Denge de kalmak hem yalnızken hemde sosyal çevre içinde, toplumla birlikte, ve eşimizle, çocuklar, arkadaşlar, yani herkes ile ve herseye ile bir denge mevhumu vardır.
Ömrümüzü yalnız geçirmediğimiz için, sadece kendimizle başbaşa iken dengede kalmak değil, her daim her an dengede olmak durumundayız. Elbette, öncelikle kendi halimizde dengede olmak, daha sonra bütün etkileşimde olduğumuz durumlarda dengede kalabilmeyi kolaylaştırır.
Tekrar tahterevalli örneğimize değinelim. Tahterevalli üzerinde iken, karşımızda duran kişi ile güzel, uygun ve eğlenceli bir aktivite sağlamak istiyorsak, karşılıklı olarak eşit veya benzer fiziki değerlerde olmamız gerekir, çok farklı kilo, birinizin eğimi daha fazla öne veya arkaya, veya merkeze yakınlığı farklı olursa, denge bozulur ve aktivite umulan şekli ile gerçekleşmez.

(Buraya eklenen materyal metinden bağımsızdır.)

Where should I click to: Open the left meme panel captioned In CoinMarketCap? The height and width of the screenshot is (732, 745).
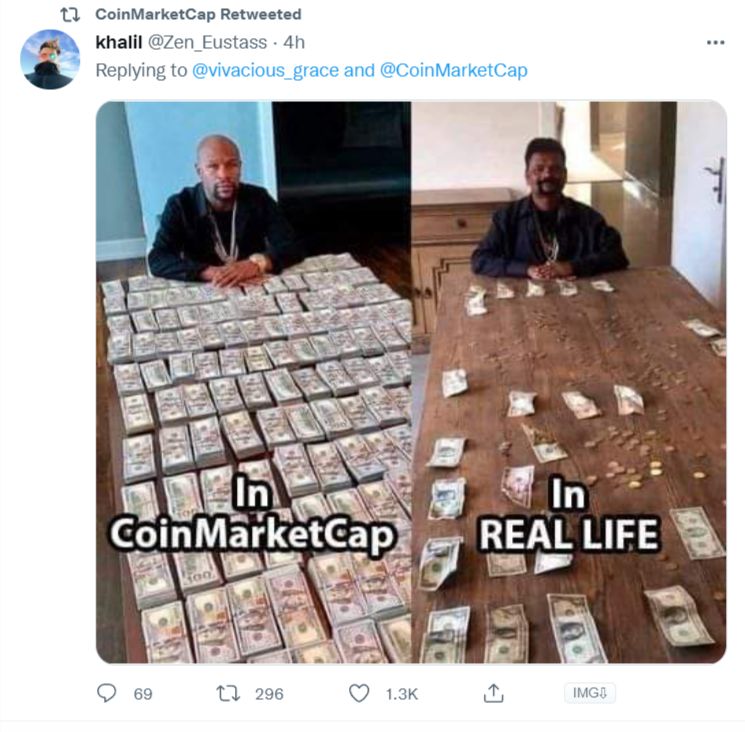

İşte bu nedenle denge, fiziki olmayan, duygusal, düşünsel, ruhsal durumlarda da son derece önemli olarak geçerlidir. Fiziki olmayan durumlarda ki dengelenme, DDR (duygusal, düşünsel, ruhsal) farklılıklar, dengesizlik oluştursa bile, ana omurgada ki amaç ve ihtiyaç doğrultusunda ki hedefe ilerleyiş bozulmadığı sürece, dengesizlik sayılmazlar. Tam aksine, denge de kalmanın, farklılıklara rağmen, daha eğlenceli, coşkulu ve zevkli bir hal aldığını görebiliriz, daha doğrusu görmemiz, farketmemiz gerekir. Aksi halde, dengesizlik, dengede olan birçok durumu bozar. Böyle bir yüksek farkındalık da, bireysel dengemizin neticesinde elde edebileceğimiz bir farkındalıktır.
Birçok durumda olduğu gibi, bu dengeyi sağlamanın temel gereksinimlerini farkedip, dengemizi bozan etkenleri ortadan kaldırmamızla mümkün olur. Farkındalık sağlamaya çalıştığımızda, genellikle iyi, hoş ve güzel olan hallerimize dikkat edip görmeye çalışırız. Oysa ki, tam aksi yönde bir gözlem içinde olunmalı. DDR de ki dengelerimizin tamamı, öğrenimlerimiz neticesinde sağladığımız bir konumdur. Öğrenimlerimiz, düşüncelerimize, düşüncelerimiz inanışlarımıza, inanışlarımız da yaşantımızın tüm dengesine etken olur. Seçimlerimizin, kararlarımızın, inanışlarımızın, iş gerçekleştirişimizin, severken, ilgi duyarken, ilgi beklerken, gözgöze bakarken dahi, denge bozucu bir öğrenimimizin, hayatımzda nelere mal olacağını bir düşünün!